Subharmonics in female koala vocalisations made when rejecting a mating attempt create an unpredictable acoustic pattern that may serve to attract a higher-quality mate.

  Mammalian vocal signals often contain ‘non-linear phenomena’, which are the sounds produced by irregular or chaotic vocal fold vibration patterns. The functions of these potential acoustic cues are not fully understood. Although the vocalisations of her male counterpart are more frequently examined, the female koala also vocalises during the breeding season and especially during oestrus. A particularly notable female vocalisation occurs when rejecting a mating attempt from a male. These ‘rejection calls’ are characterised by screams, wails and snarls. The purpose of this experiment was to test the hypothesis that the acoustic elements of female rejection calls are functional for attracting male attention using playback experiments. Male koalas displayed a greater interest in the sound stimulus of a sequence of male bellows followed by female rejection calls, imitating a typical call sequence heard during the breeding season, than the stimulus of male bellows only. Males demonstrated a greater interest in female rejection calls that contained more subharmonics (vibrations detected at frequencies lower than the fundamental frequency of the vocalisation), more periodicity (the regularity of successive vibrations), and less biphonation (rapid jumps in call frequency). It was predicted that males would show greater interest in harsh and chaotic vocalisations, which was true for the interest demonstrated towards vocalisations with more subharmonics. Greater periodicity and less biphonation, however, are both associated with less abrasive vocalisations, and therefore the males’ interest in these acoustic characteristics was unexpected. Subharmonics are therefore thought to be the major acoustic element contributing to the high auditory impact of rejection calls.
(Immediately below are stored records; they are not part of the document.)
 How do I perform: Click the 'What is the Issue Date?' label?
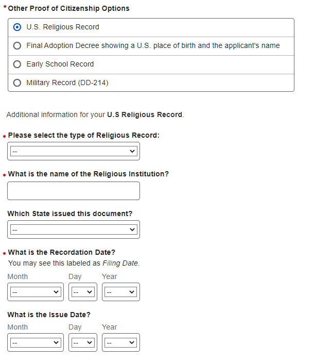[x=49, y=315]
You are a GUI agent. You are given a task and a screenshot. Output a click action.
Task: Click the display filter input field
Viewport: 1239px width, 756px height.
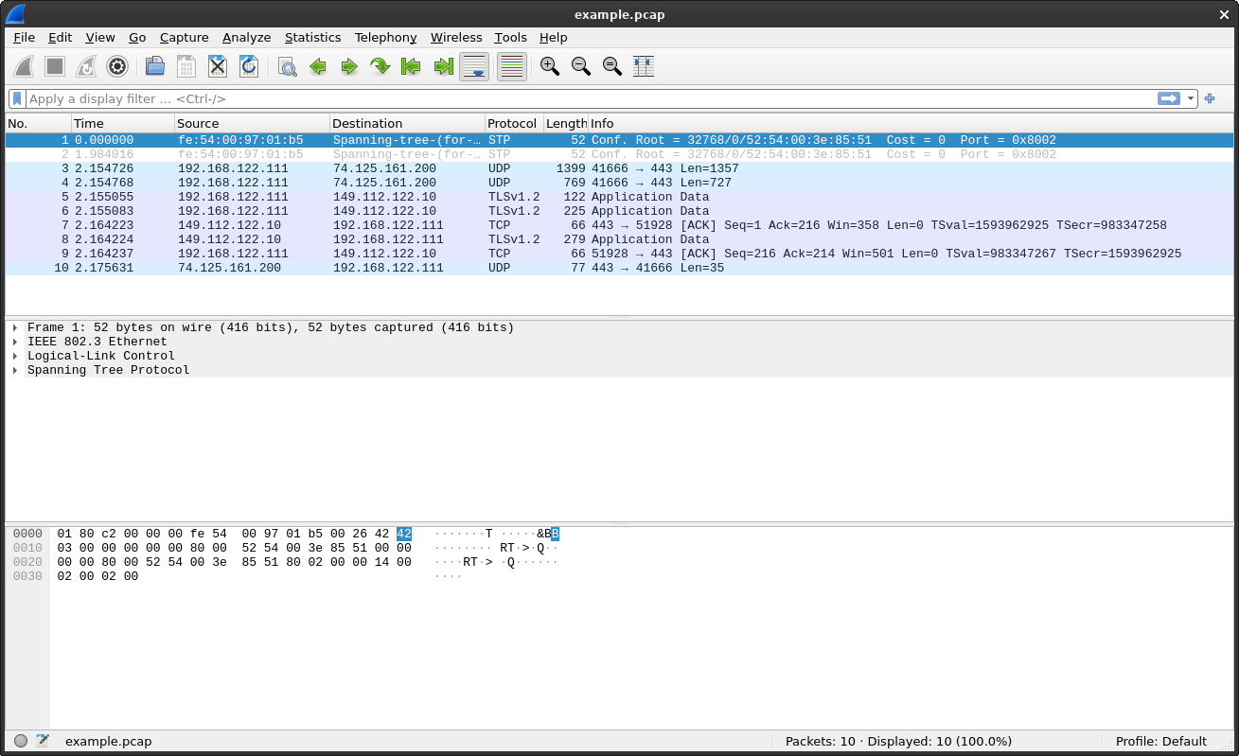[587, 99]
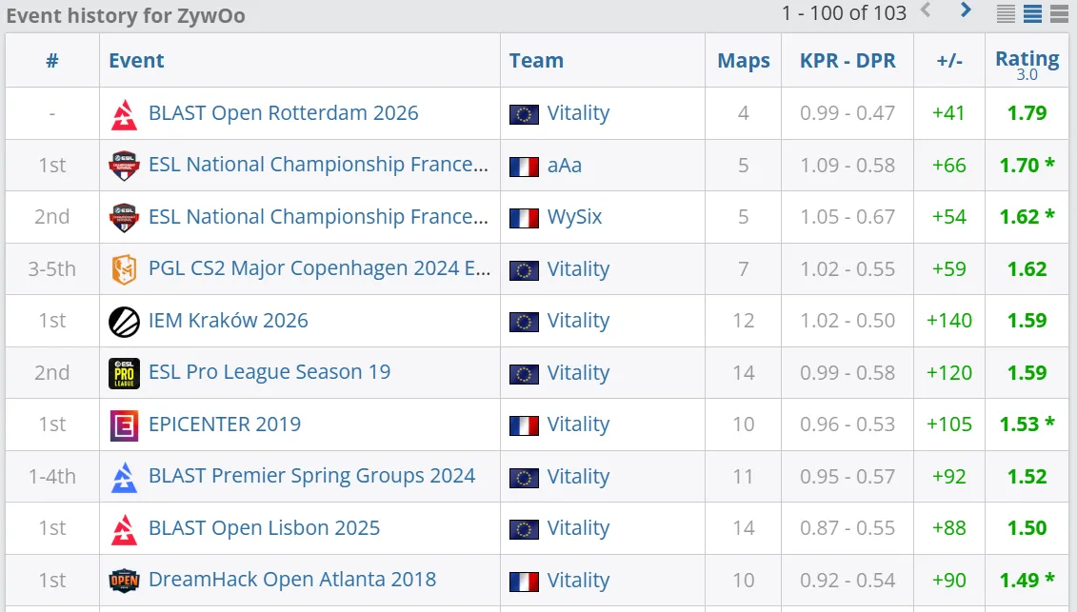Click the IEM Kraków 2026 event logo
Image resolution: width=1077 pixels, height=612 pixels.
[125, 321]
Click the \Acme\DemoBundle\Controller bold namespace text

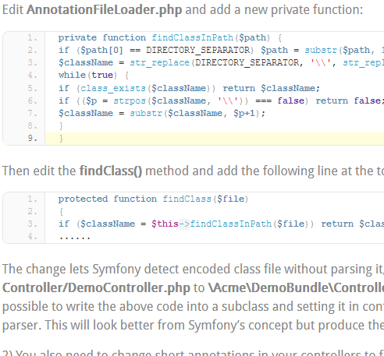click(296, 288)
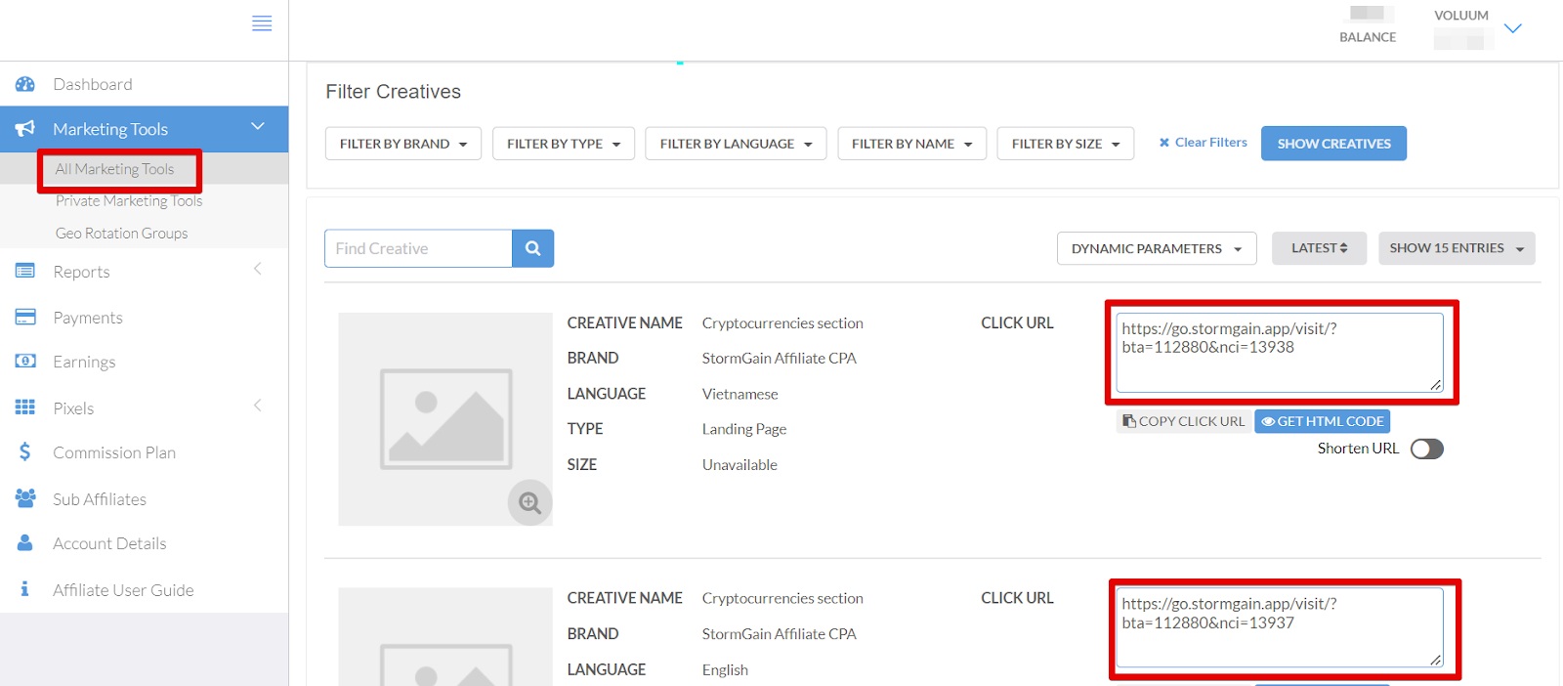Zoom the first creative preview image

pos(529,503)
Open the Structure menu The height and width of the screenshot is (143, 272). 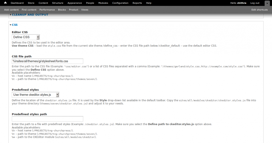(57, 3)
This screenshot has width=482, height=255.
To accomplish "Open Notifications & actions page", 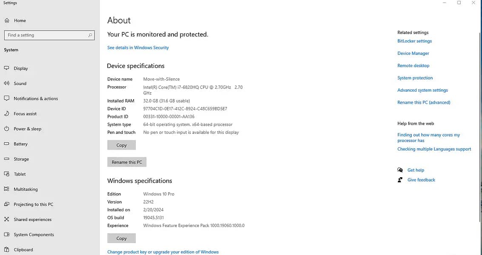I will (36, 99).
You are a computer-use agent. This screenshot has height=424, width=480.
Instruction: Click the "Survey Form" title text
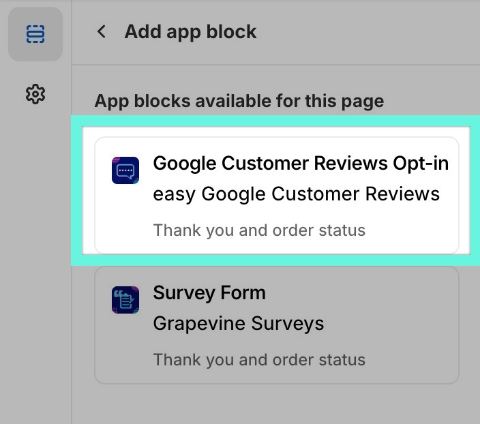209,293
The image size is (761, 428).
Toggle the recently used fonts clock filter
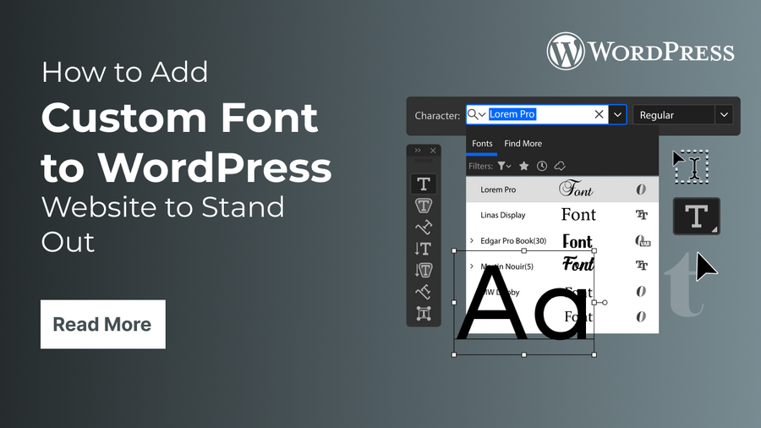[542, 167]
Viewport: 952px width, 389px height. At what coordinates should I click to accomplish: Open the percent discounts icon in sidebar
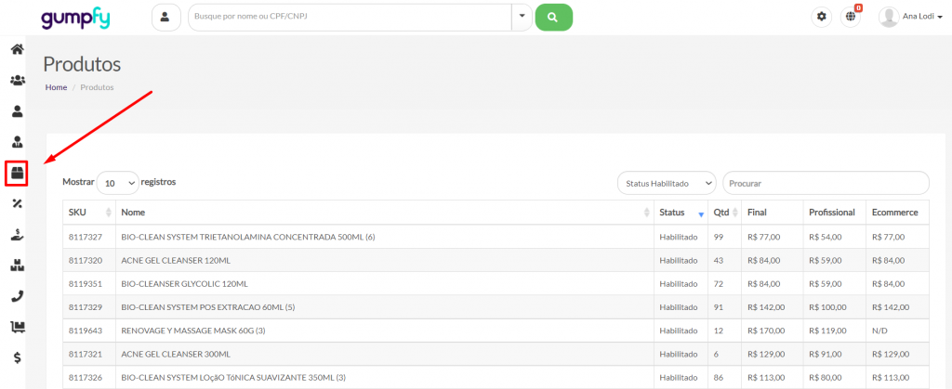coord(17,203)
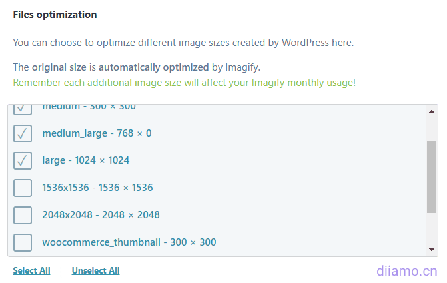Click the image sizes list scrollbar thumb
Screen dimensions: 447x283
(x=432, y=176)
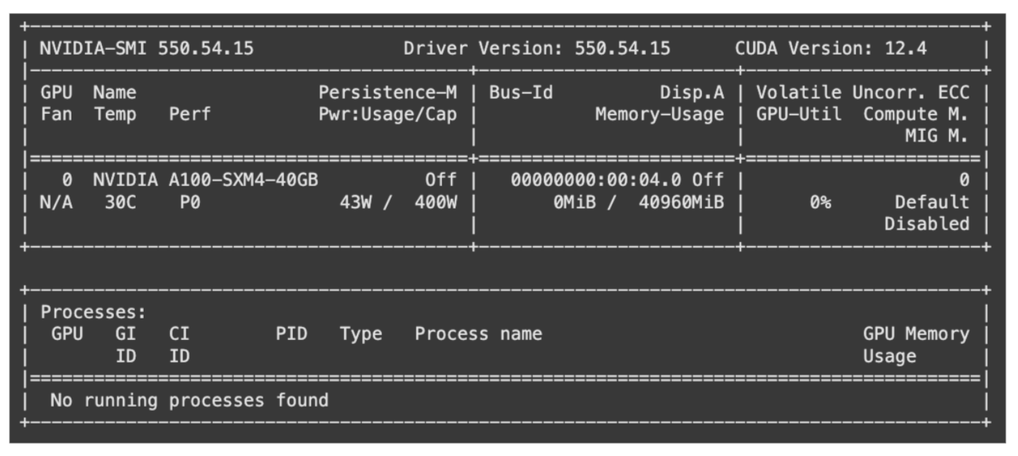Click the Processes section label
Viewport: 1018px width, 456px height.
[93, 312]
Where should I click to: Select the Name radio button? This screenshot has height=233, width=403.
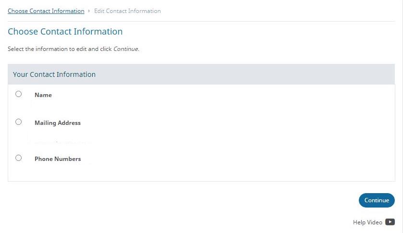click(x=19, y=94)
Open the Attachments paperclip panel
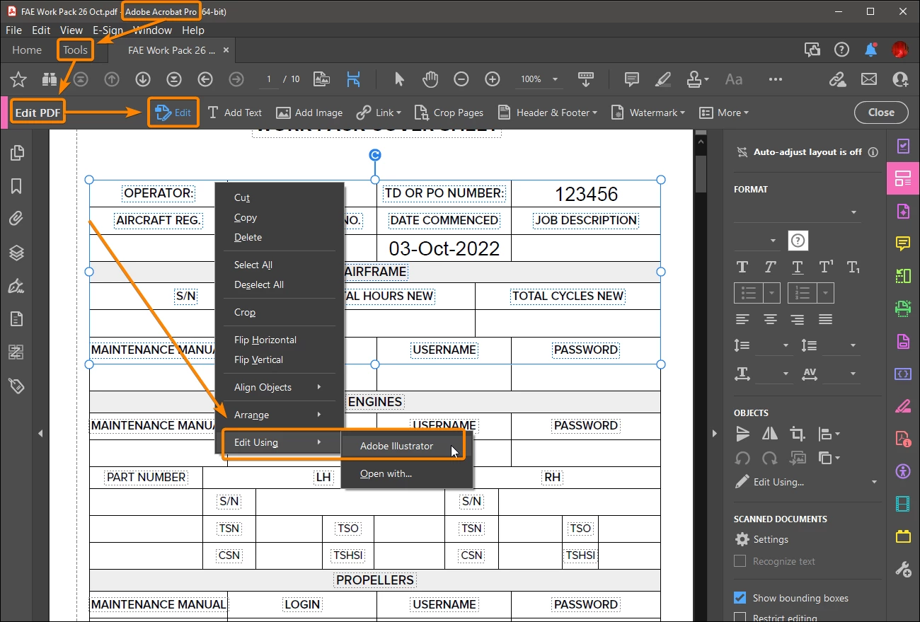This screenshot has height=622, width=920. point(16,219)
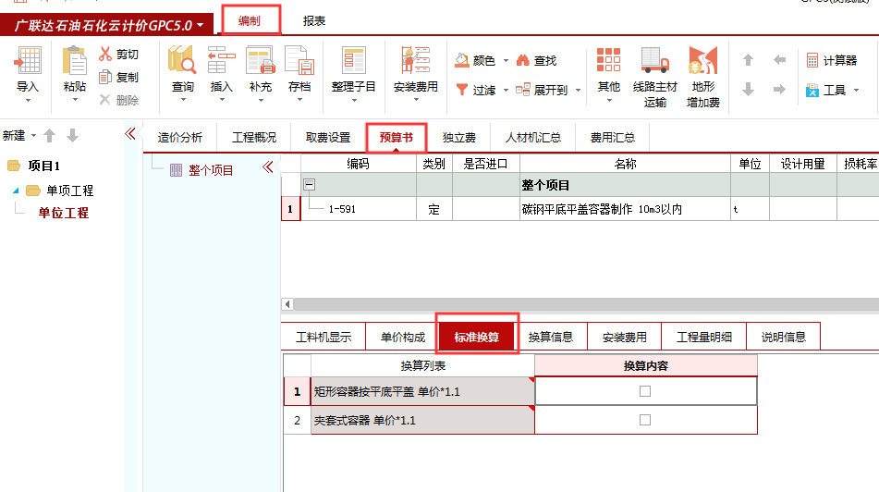Switch to the 报表 tab
The image size is (879, 492).
pos(314,20)
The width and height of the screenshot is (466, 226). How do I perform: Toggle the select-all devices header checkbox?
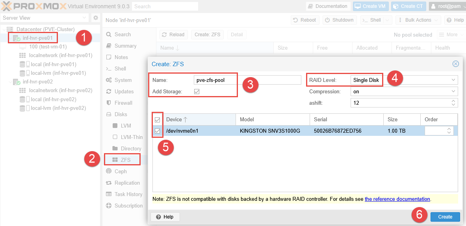click(158, 119)
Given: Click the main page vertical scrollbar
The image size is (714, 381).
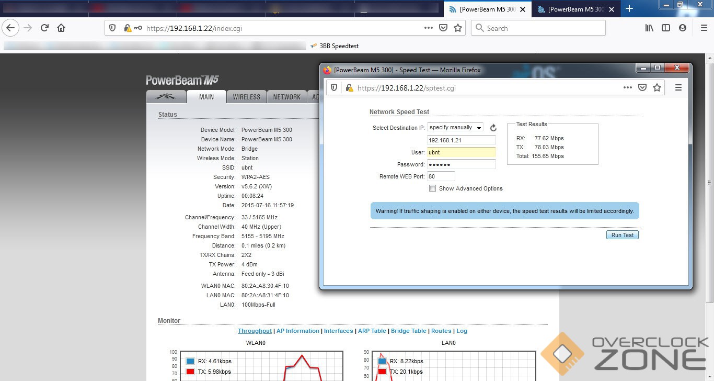Looking at the screenshot, I should [x=709, y=183].
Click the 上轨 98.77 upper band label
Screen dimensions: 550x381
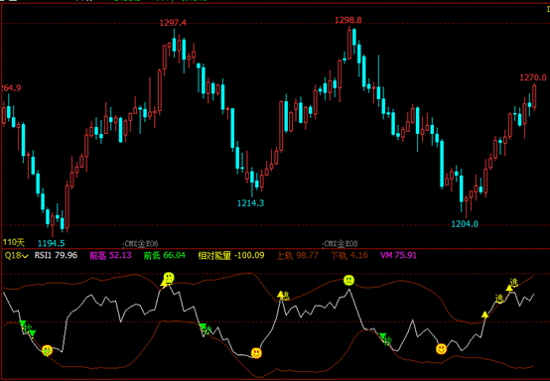pyautogui.click(x=298, y=255)
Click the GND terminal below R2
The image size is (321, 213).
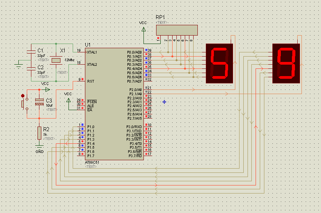pyautogui.click(x=39, y=146)
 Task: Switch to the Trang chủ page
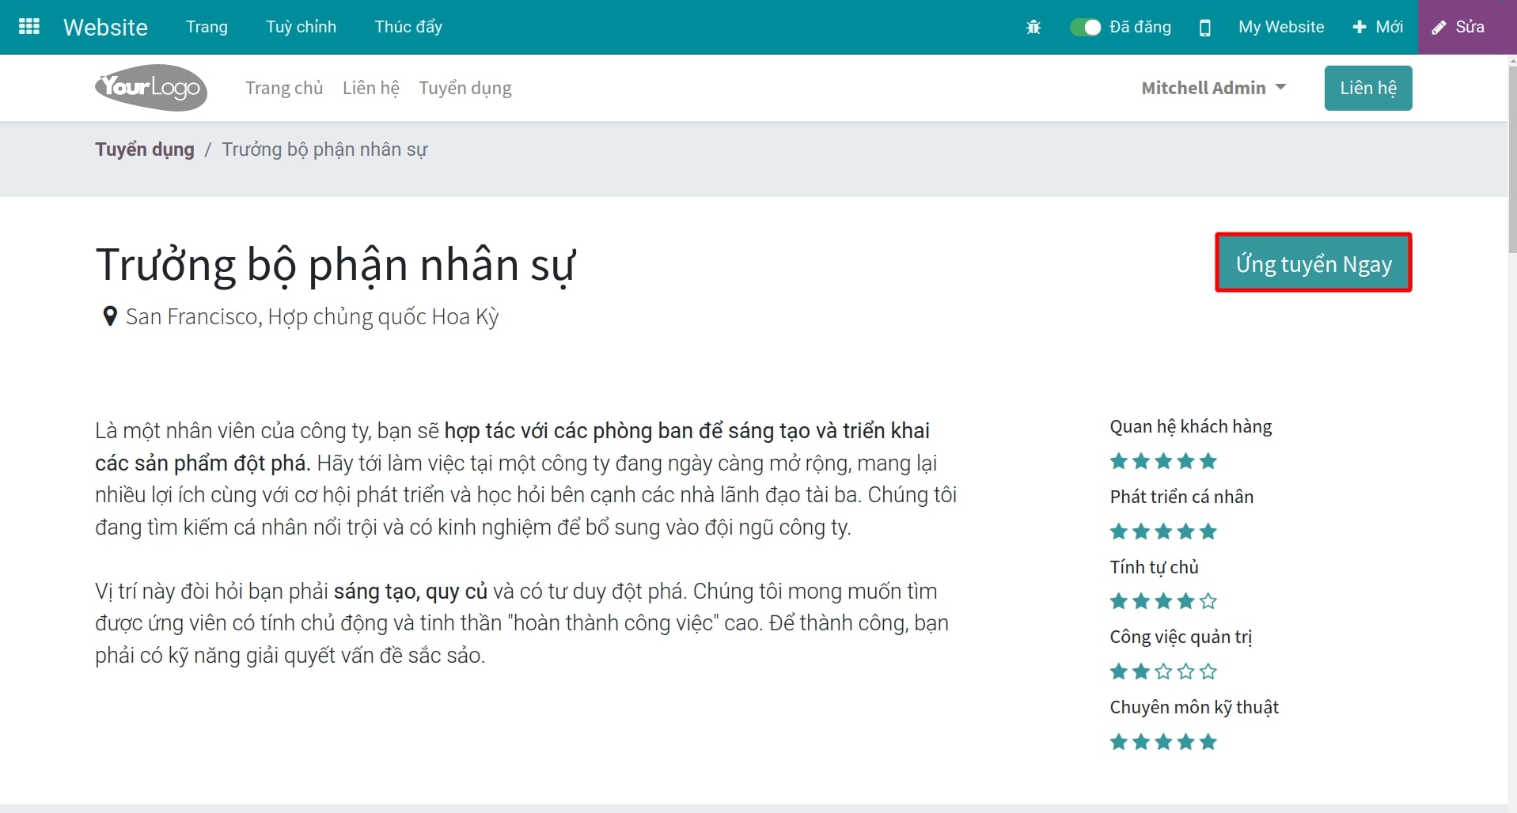click(x=284, y=88)
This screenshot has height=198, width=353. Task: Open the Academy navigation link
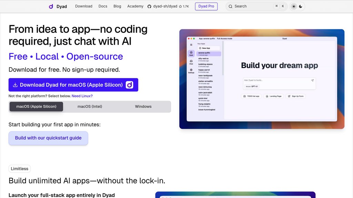click(135, 6)
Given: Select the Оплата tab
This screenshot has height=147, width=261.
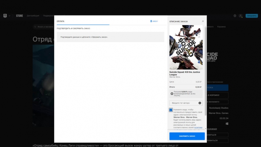Looking at the screenshot, I should click(x=60, y=21).
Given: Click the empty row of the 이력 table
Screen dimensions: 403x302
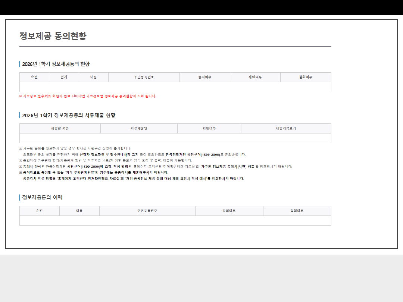Looking at the screenshot, I should [175, 220].
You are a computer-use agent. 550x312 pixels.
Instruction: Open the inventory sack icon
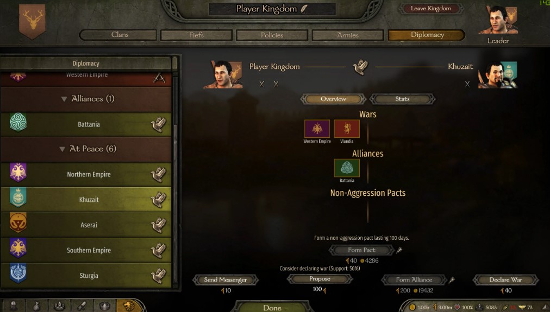pyautogui.click(x=36, y=306)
  Several mammalian vocalisations convey information about the caller via acoustic cues, and analysis of these cues and responses to them can reveal information about the selection pressures that result in the evolution of distinct vocal signals. In particular, non-linear vocal phenomena produce harsh and unpredictable calls that are thought to reflect the aroused state of the caller. The unpredictability of the call may serve to attract attention and prevent habituation to the stimulus. In koalas, subharmonics in female rejection calls may attract nearby males other than the rejected mate in order to provoke male-male competition. The adaptive significance of this behaviour for the female may be to increase her chances of attracting a high-quality mate.

  Of all mammalian groups, marsupials typically produce particularly harsh vocalisations. Further studies of non-linear phenomena in the vocalisations of other marsupial species may reveal similar vocal patterns to those observed in the koala, and such studies can provide insights into the repertoire of vocalisations and associated selective pressures that have shaped the evolution of the species.